*** Opening Input records ***
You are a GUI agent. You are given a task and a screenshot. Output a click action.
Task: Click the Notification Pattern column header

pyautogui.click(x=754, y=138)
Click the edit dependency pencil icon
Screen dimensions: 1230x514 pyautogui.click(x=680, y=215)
*** Closing Input records ***
*** Opening Input records ***
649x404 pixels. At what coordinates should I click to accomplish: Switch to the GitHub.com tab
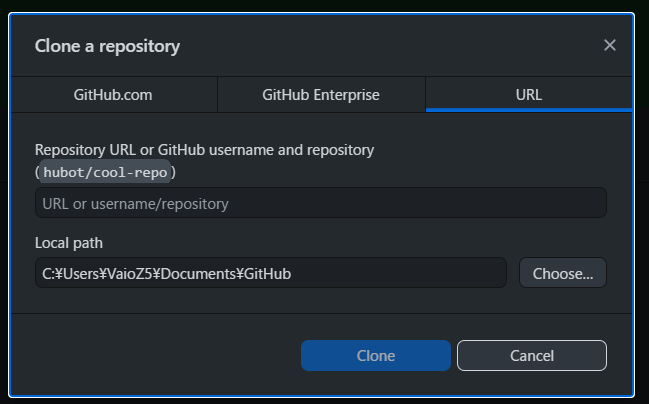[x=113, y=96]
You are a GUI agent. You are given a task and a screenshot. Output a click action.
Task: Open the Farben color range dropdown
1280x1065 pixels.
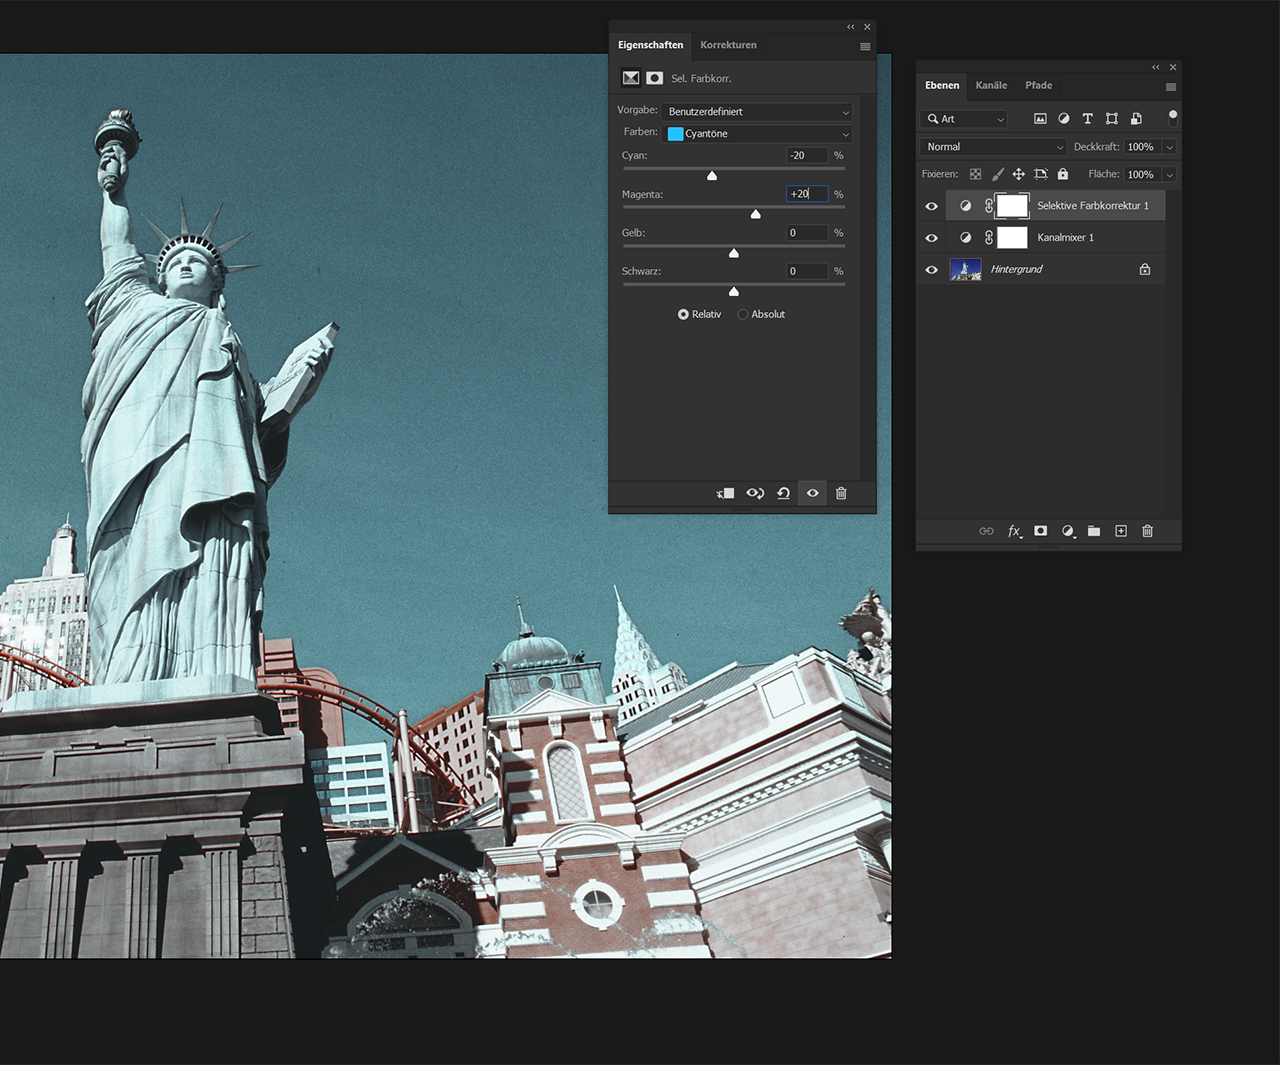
*** Closing Input records ***
### Assignment:
Exact duplication is required for the lines above, from the line that contains "Task: Open the Farben color range dropdown" to the line that contains "1280x1065 pixels.", inclusive; omit all others.

### Answer area:
Task: Open the Farben color range dropdown
1280x1065 pixels.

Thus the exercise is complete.